Sabtu 27 Jul 2019 08:57 WIB

Tangkuban Perahu dalam Catatan Penyair Belanda

Kisah Tangkuban Perahu ada dalam catatan penyair Belanda

Suasana tempat wisata Tangkuban Perahu, Jawa Barat.
Foto: Republika/Darmawan
Suasana tempat wisata Tangkuban Perahu, Jawa Barat.

Oleh: Tegus Setiawan, Jurnalis Senior.

"Aku masih sangat ingat, karena peristiwa baru terjadi kemarin. Dari dinding kawah saya melihat ke bawah, ke Kawah Oepas dan Kawah Ratu. Seorang bocah pribumi tanpa alas kaki membimbing saya turun. Sejenak aku melihat ke atas, aku merasa tenggelam di dalam kawah!"

Beberapa kalimat di atas adalah sebagian dari tulisan Louis Couperus, penyair dan tokoh paling terkemuka dalam sastra Belanda, tentang kunjungannya ke Tangkoeban Prahoe tahun 1921.

Situs javapost. nl menulis Couperus berpikir seperti masuk ke dalam neraka, tapi senyum bocah pribumi itu menggodanya untuk terus melangkah sampai jauh ke dasar kawah.

Kereta api melintas di atas jembatan dengan Tangkoeban Prahoe di belakangnya


Tiga tahun kemudian, tepatanya 29 Juni 1924, tiga pelajar Hogere Burgerschool (HBS) Bandung melakukan hal serupa tapi tanpa dipandu bocah-bocah pribumi. Pers lokal melaporkan ketiganya hilang. Keesokan hari, ratusan polisi dan tentara melakukan pencarian besar-besaran.

Ketiga siswa HBS Bandung itu adalah dua bersaudara Dirk and Jan Anthonie Hendrik van Deelen dan teman mereka; Henry Peter Maasdam. Akhir pekan ketiganya, bersuaia antara 16 dan 17 tahun, ditemukan telah menjadi mayat.

Wisatawan Belanda dari Bandung di Tangkoeban Prahoe 
Ir Taverne, vulkanologis dan pemimpin pencarian, mengatakan ketiganya tewas akibat menghirup konsentrasi tinggi hidrogen sulfida. Di tempat mayat dua bersaudara itu ditemukan didirikan monumen peringatan.
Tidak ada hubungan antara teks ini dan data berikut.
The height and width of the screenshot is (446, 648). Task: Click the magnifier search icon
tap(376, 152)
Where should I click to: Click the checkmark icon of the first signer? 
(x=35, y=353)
Surat kabar Nieuws van den Dag voor Nederlands-Indië bertanya kepada pembacanya apakah monumen itu pantas didirikan. Mengapa harus sekarang didirikan monumen peringatan. Lagi pula, bukankah kemtian akibat menghiburp gas beracun adalah biasa si gunung berapi.

 


Tangkoeban Prahoe secara simultan membunuh anak-anak muda yang turun ke dalam kawah, dan kesulitan naik saat mulai sesak nafas. Jadi, yang terpenting adalah bukan membuat tugu peringatan atas kematian ketiganya tapi jalan yang memudahkan pengunjung naik dari kawah ke dinding tebing.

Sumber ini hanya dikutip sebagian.